Vector-Borne Disease Risk and Prevention for the Clinician
Thursday, November 12, 2020
9 a.m. - 4:15 p.m. EST
Course Co-chairs: Christopher Barker, PhD and Laura Harrington, PhD

Blood-sucking insects and ticks transmit some of the most devastating, yet, in many cases, preventable human diseases including malaria, dengue, chikungunya, Zika, Lyme disease, leishmaniasis and Chagas disease. In this course, we will review the basic biology of major arthropod vectors; discuss the geographic and behavioral risks posed by vector-borne diseases; and review preventive options, including personal protection and environmental control methods. The course is designed to help medical professionals advise their patients about the risks and prevention measures against biting insects and ticks.

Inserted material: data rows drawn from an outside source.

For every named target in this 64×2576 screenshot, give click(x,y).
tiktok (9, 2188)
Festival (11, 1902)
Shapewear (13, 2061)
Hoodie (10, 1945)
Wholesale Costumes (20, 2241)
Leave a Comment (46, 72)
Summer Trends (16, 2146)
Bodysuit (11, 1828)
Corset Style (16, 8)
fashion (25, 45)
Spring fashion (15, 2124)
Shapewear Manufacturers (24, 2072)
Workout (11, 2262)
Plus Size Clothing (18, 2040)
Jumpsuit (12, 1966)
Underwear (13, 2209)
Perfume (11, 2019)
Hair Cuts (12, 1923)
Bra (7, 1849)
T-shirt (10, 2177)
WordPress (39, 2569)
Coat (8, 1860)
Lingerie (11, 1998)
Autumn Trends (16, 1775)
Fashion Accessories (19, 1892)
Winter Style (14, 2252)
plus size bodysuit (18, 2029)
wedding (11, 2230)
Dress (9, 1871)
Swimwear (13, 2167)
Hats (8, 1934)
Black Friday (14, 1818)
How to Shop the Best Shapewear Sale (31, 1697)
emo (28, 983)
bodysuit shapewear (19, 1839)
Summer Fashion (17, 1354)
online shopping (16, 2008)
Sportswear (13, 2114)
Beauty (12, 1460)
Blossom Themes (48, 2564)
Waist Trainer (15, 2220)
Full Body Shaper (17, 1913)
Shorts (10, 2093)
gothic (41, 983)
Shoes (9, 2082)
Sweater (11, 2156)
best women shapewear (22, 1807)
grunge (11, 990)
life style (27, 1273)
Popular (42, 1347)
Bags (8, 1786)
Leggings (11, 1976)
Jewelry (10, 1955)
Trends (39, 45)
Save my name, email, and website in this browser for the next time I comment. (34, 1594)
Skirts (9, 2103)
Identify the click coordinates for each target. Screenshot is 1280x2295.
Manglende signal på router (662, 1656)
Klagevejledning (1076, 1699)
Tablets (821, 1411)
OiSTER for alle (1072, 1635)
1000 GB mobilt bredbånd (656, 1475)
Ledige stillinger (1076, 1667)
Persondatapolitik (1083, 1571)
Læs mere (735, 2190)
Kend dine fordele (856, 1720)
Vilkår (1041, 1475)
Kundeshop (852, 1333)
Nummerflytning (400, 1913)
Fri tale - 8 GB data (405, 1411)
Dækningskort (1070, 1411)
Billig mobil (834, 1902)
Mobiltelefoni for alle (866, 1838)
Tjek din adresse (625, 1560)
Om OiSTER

The Science and Business of Vaccines Against Tropical Parasitic Diseases in the COVID19 Era
Friday, November 13, 2020
7:45 a.m. - 4:30 p.m. EST.
Couse Co-chairs: John Adams, PhD, FASTMH and Stephen Hoffman, MD, DTMH, FASTMH

There is no vaccine for a human parasitic infection that has marketing authorization (licensure) anywhere in the world. However, we are on the verge of licensed vaccines for malaria, and are making enormous progress for diseases caused by other protozoans like leishmaniasis and helminths like hookworm. A distinguished international faculty from the biotechnology industry, the government, and academia will communicate their experience and insights regarding how to approach successful development of vaccines against parasites, including identification of the immunological mechanisms of protection and the antigenic targets of protective humoral and cellular immune responses, the construction of vaccine delivery systems (recombinant proteins, recombinant viruses, nucleotide (eg. mRNA), and whole wild type and genetically altered parasites) and achieving regulatory approval for conducting phase 1-3 clinical trials and translating from the laboratory to the clinic to assess safety and vaccine efficacy in the era of COVID-19.